• **YOUR TASK**: Quote the entries below verbatim, beginning at the line that contains "The image size" and stopping after the line that contains "pyautogui.click(x=517, y=420)".

• **EXCERPTED RECORDS**:
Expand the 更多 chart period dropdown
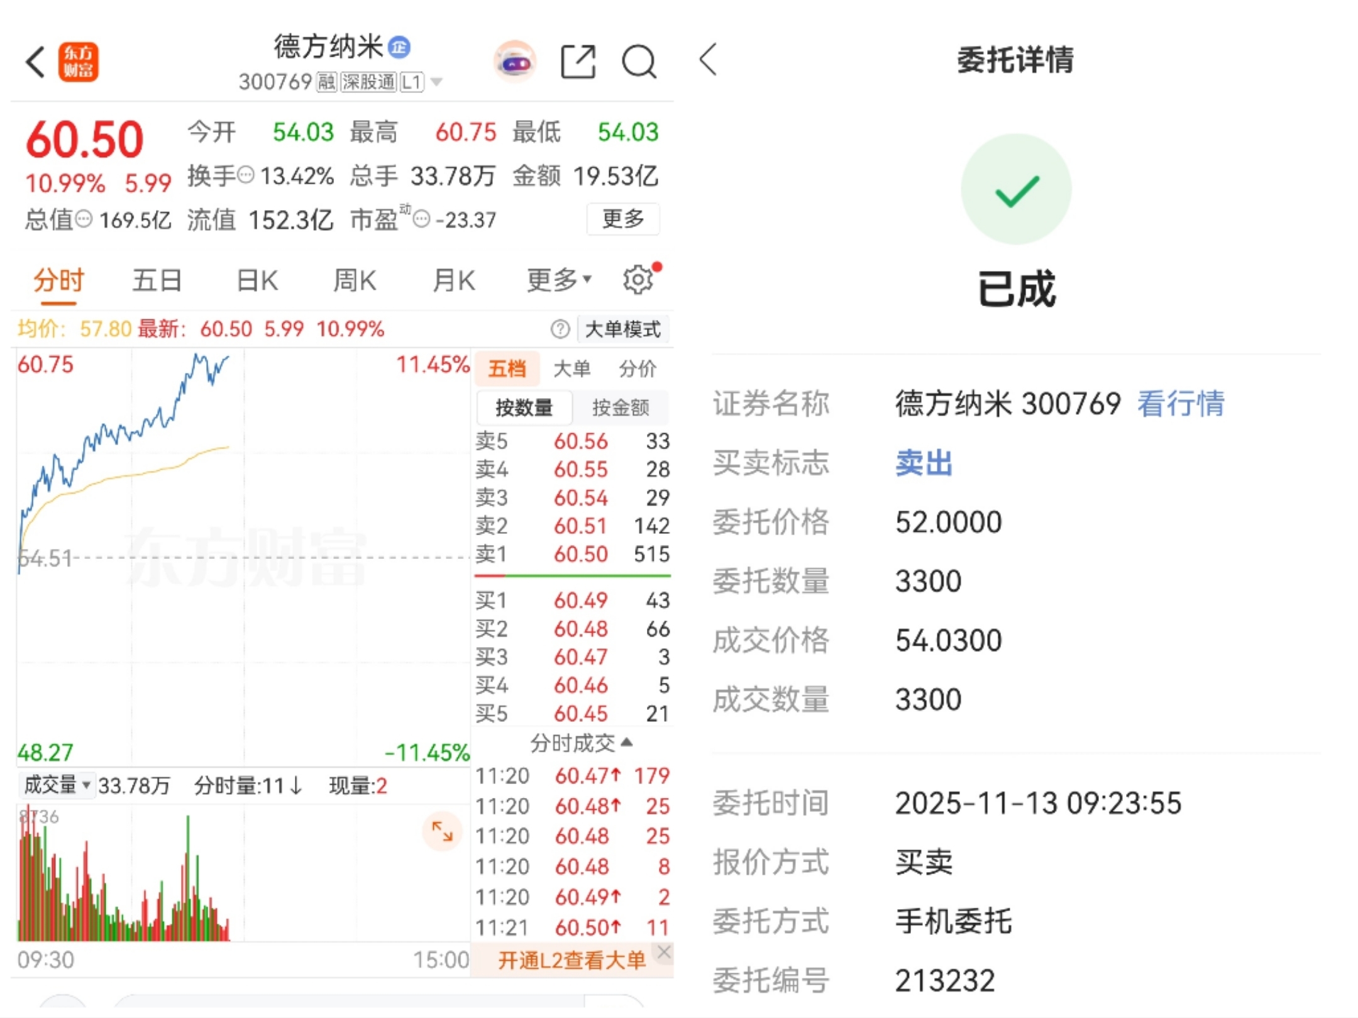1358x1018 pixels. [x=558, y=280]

...

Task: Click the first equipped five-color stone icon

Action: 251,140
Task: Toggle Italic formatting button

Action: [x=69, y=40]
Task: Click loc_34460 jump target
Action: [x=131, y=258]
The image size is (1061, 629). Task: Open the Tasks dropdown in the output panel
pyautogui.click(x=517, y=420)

• **EXERCISE OUTPUT**:
The image size is (1061, 629). Task: Open the Tasks dropdown in the output panel
pyautogui.click(x=517, y=420)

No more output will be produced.